----- Data extract
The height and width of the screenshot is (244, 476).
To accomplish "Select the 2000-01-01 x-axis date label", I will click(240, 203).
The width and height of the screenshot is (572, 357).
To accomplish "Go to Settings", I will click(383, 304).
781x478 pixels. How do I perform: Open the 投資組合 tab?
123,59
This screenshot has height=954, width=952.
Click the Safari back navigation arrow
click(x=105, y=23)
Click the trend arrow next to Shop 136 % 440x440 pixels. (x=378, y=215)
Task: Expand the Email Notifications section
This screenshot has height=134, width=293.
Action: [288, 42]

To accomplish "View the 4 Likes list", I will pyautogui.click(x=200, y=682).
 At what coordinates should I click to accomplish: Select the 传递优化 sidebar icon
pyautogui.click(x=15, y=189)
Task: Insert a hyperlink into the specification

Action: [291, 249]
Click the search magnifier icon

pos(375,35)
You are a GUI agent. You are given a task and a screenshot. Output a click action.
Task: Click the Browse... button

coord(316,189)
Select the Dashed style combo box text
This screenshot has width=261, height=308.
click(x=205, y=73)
----------
The records above must be retyped in full. Keep each one exactly as it is.

The height and width of the screenshot is (244, 476).
To accomplish "Select the 2000-01-01 x-axis date label", I will click(240, 203).
The width and height of the screenshot is (572, 357).
To accomplish "Go to Settings", I will click(383, 304).
781x478 pixels. How do I perform: Open the 投資組合 tab?
123,59
This screenshot has height=954, width=952.
Click the Safari back navigation arrow
click(x=105, y=23)
Click the trend arrow next to Shop 136 % 440x440 pixels. (x=378, y=215)
Task: Expand the Email Notifications section
This screenshot has height=134, width=293.
Action: [288, 42]

To accomplish "View the 4 Likes list", I will pyautogui.click(x=200, y=682).
 At what coordinates should I click to accomplish: Select the 传递优化 sidebar icon
pyautogui.click(x=15, y=189)
Task: Insert a hyperlink into the specification

Action: [291, 249]
Click the search magnifier icon

pos(375,35)
You are a GUI agent. You are given a task and a screenshot. Output a click action.
Task: Click the Browse... button

coord(316,189)
Select the Dashed style combo box text
This screenshot has width=261, height=308.
click(x=205, y=73)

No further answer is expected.